Similarity Search in Arbitrary Subspaces Under Lp-Norm

  • Authors:
  • Xiang Lian;Lei Chen

  • Affiliations:
  • Department of Computer Science and Engineering, Hong Kong University of Science and Technology, Clear Water Bay, Kowloon, Hong Kong, China. xlian@cse.ust.hk;Department of Computer Science and Engineering, Hong Kong University of Science and Technology, Clear Water Bay, Kowloon, Hong Kong, China. leichen@cse.ust.hk

  • Venue:
  • ICDE '08 Proceedings of the 2008 IEEE 24th International Conference on Data Engineering
  • Year:
  • 2008

Quantified Score

Hi-index 0.00

Visualization

Abstract

Similarity search has been widely used in many applications such as information retrieval, image data analysis, and time-series matching.
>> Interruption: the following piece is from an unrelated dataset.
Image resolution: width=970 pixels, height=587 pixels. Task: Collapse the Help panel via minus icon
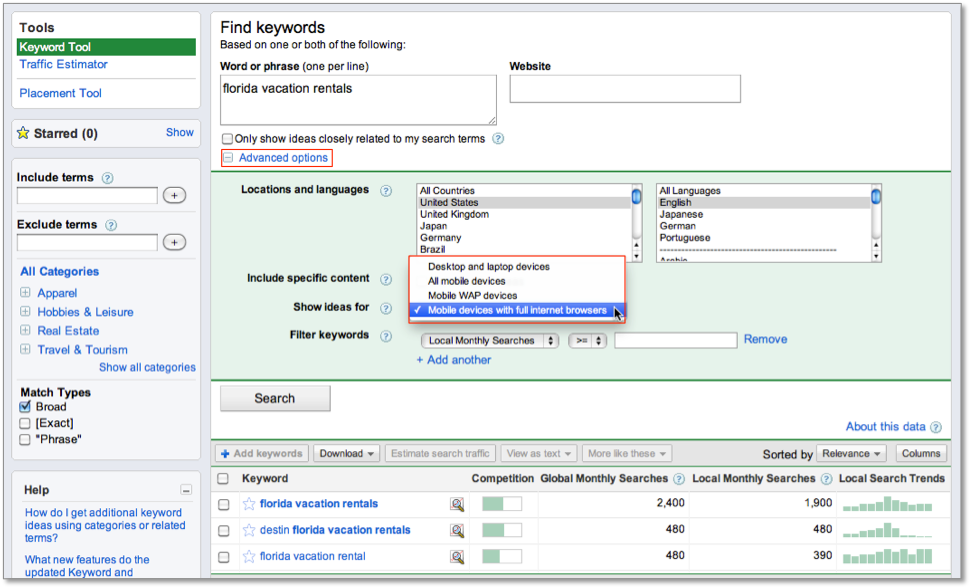coord(186,490)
Specifically, a similarity query retrieves all data objects in a data set that are similar to a given query object. Previous work on similarity search usually consider the search problem in the full space. In this paper, however, we propose a novel problem, subspace similarity search, which finds all data objects that match with a query object in the subspace instead of the original full space. In particular, the query object can specify arbitrary subspace with arbitrary number of dimensions. Since traditional approaches for similarity search cannot be applied to solve the proposed problem, we introduce an efficient and effective pruning technique, which assigns scores to data objects with respect to pivots and prunes candidates via scores. We propose an effective multipivot-based method to pre-process data objects by selecting appropriate pivots, where the entire procedure is guided by a formal cost model, such that the pruning power is maximized. Finally, scores of each data object are organized in sorted list to facilitate an efficient subspace similarity search. Extensive experiments have verified the correctness of our cost model and demonstrated the efficiency and effectiveness of our proposed approach for the subspace similarity search.